== SUPPLIED ENTRIES
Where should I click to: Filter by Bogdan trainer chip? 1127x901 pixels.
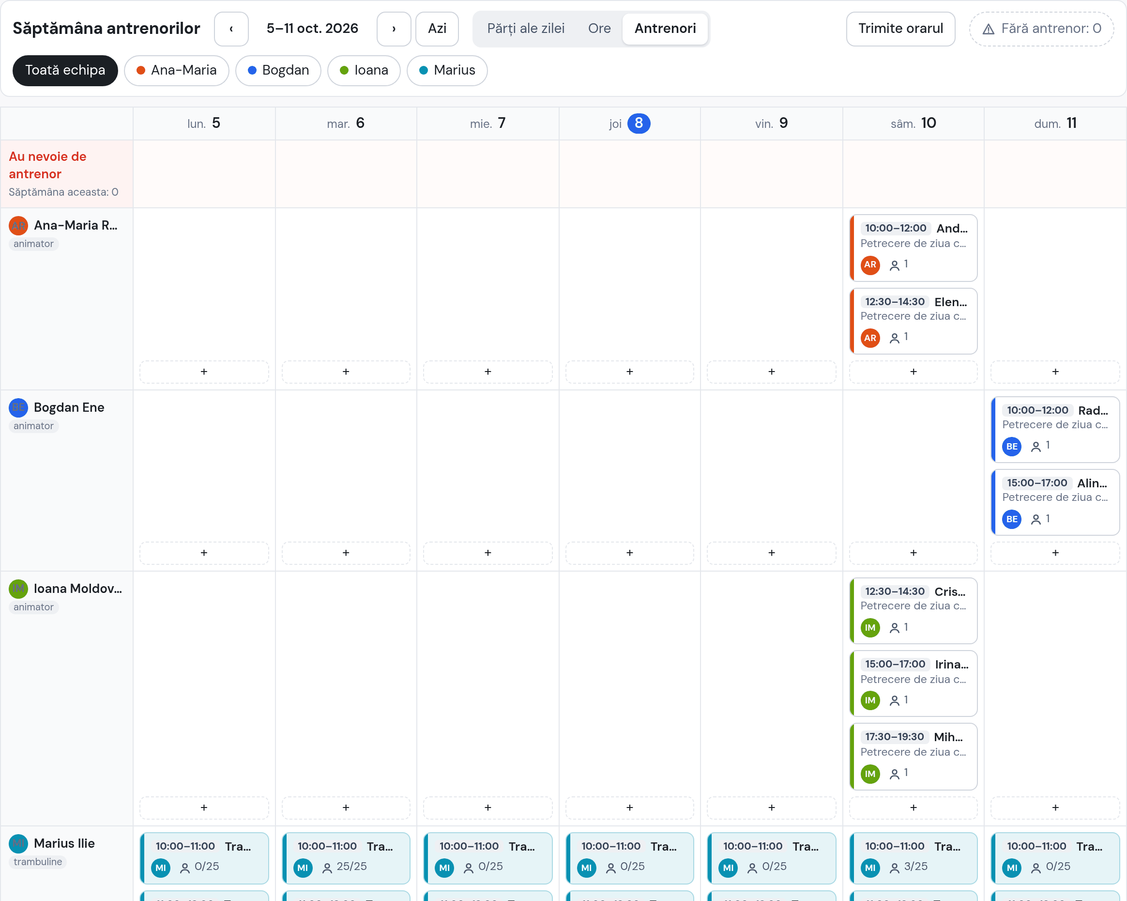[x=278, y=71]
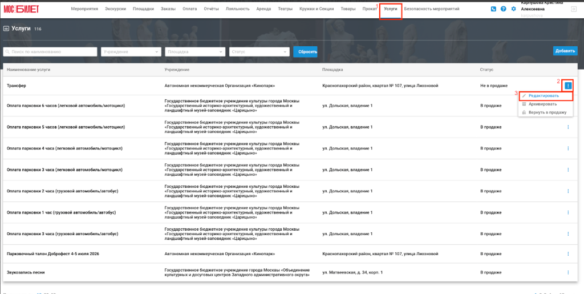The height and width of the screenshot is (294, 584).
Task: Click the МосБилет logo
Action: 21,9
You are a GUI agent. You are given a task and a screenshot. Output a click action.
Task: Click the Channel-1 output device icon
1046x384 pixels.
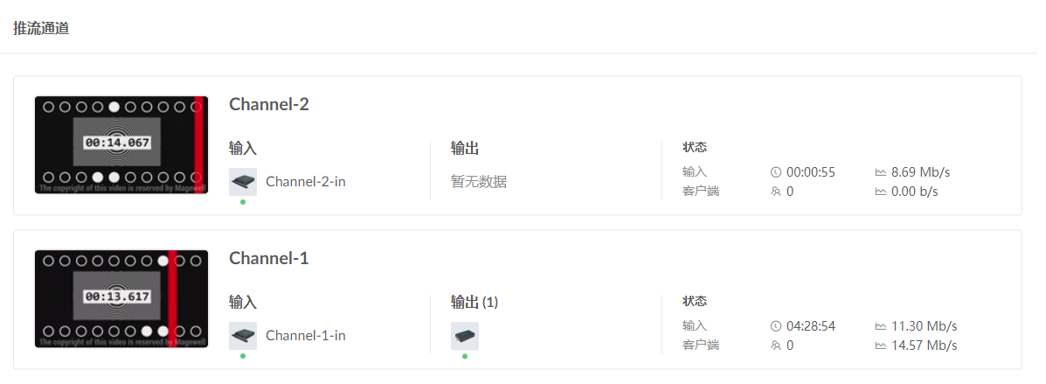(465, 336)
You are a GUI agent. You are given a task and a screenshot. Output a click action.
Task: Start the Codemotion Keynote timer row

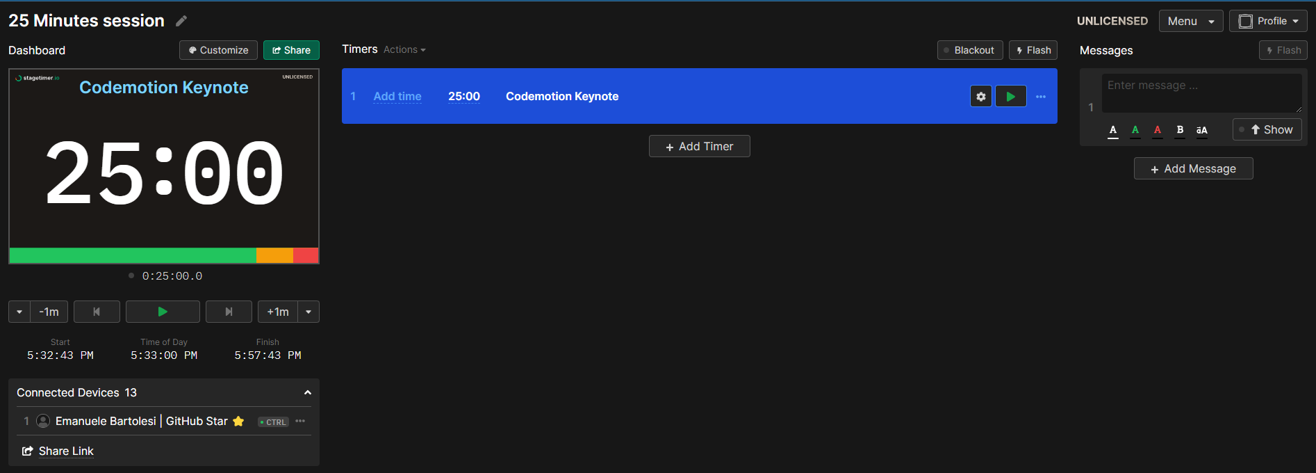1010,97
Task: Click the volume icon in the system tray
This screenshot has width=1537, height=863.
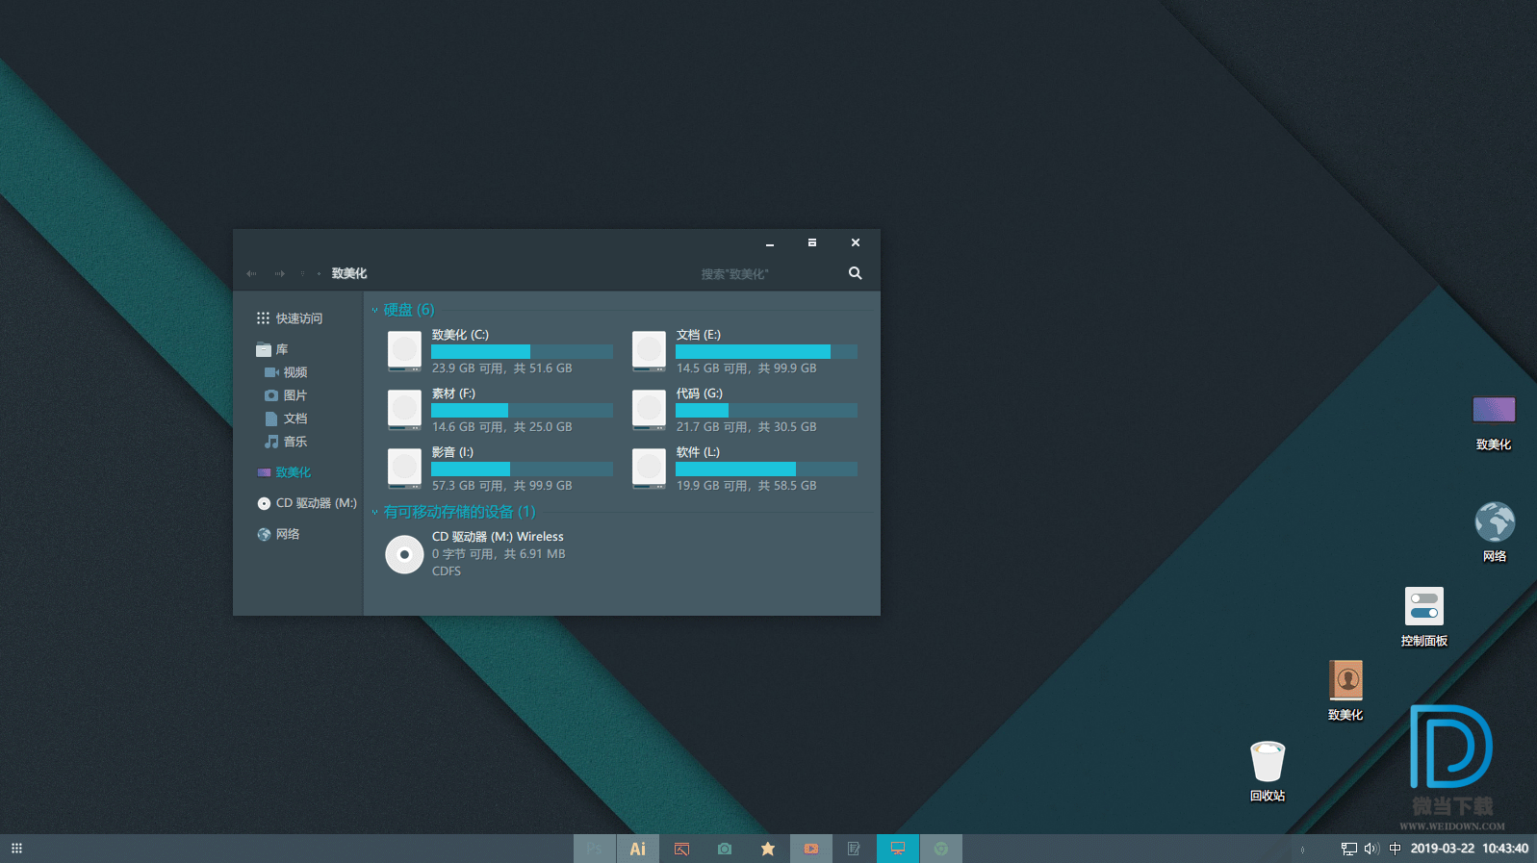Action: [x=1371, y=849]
====
§ **PROMPT**
Rewrite all the records above as a numbered list with one line per entry. Skip the blank lines and leave out the pictures.

§ **RESPONSE**
1. Where should I click to: Filter by Bogdan trainer chip? 1127x901 pixels.
2. [x=278, y=71]
3. The height and width of the screenshot is (294, 584).
4. Task: Click the МосБилет logo
5. Action: 21,9
6. You are a GUI agent. You are given a task and a screenshot. Output a click action.
7. Task: Click the Channel-1 output device icon
8. 1046x384 pixels.
9. (465, 336)
10. You are a GUI agent. You are given a task and a screenshot. Output a click action.
11. Task: Start the Codemotion Keynote timer row
12. 1010,97
13. Task: Click the volume icon in the system tray
14. This screenshot has width=1537, height=863.
15. Action: [x=1371, y=849]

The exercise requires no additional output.